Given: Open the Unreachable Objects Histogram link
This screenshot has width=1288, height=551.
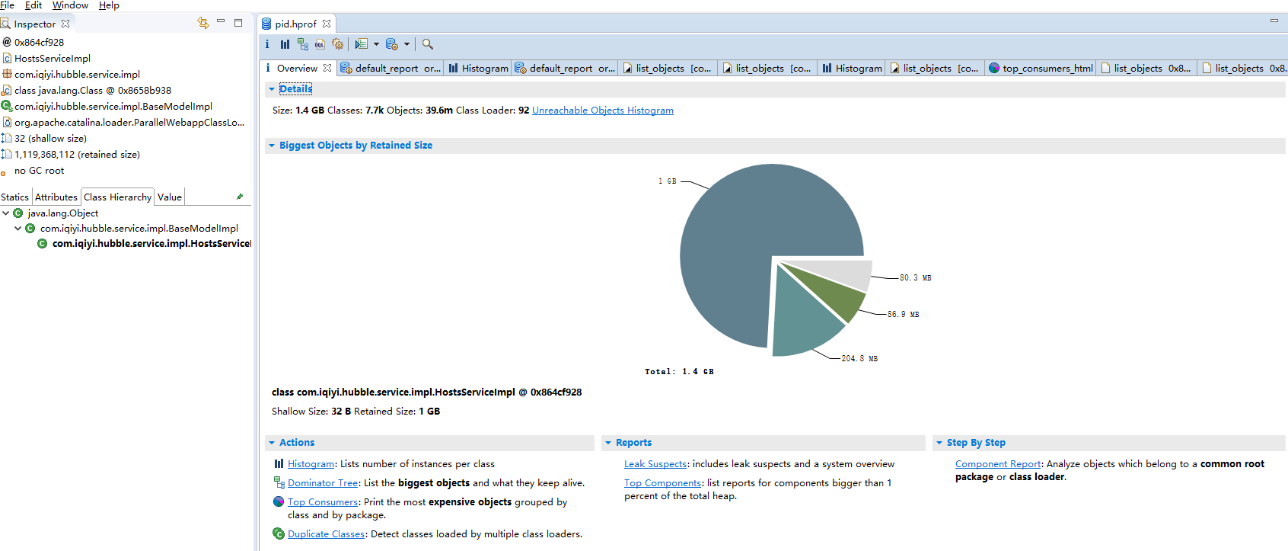Looking at the screenshot, I should pos(602,111).
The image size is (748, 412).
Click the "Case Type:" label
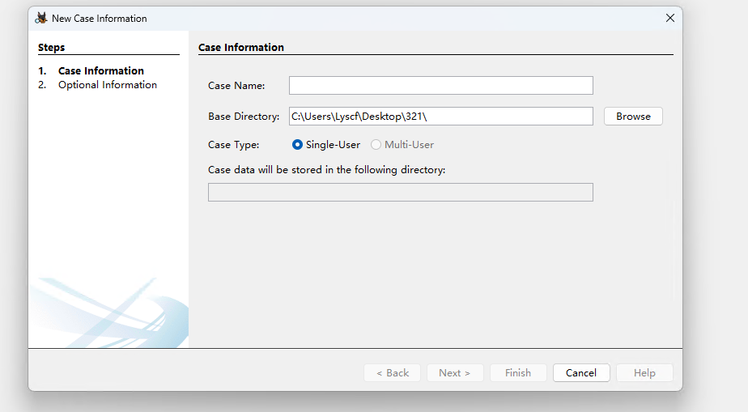[x=234, y=145]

————

What the exercise asks:
Write out the data exactly, but not its pictures.

Solution for this exercise:
Given: Open the Unreachable Objects Histogram link
This screenshot has width=1288, height=551.
Looking at the screenshot, I should pos(602,111).
The image size is (748, 412).
Click the "Case Type:" label
[x=234, y=145]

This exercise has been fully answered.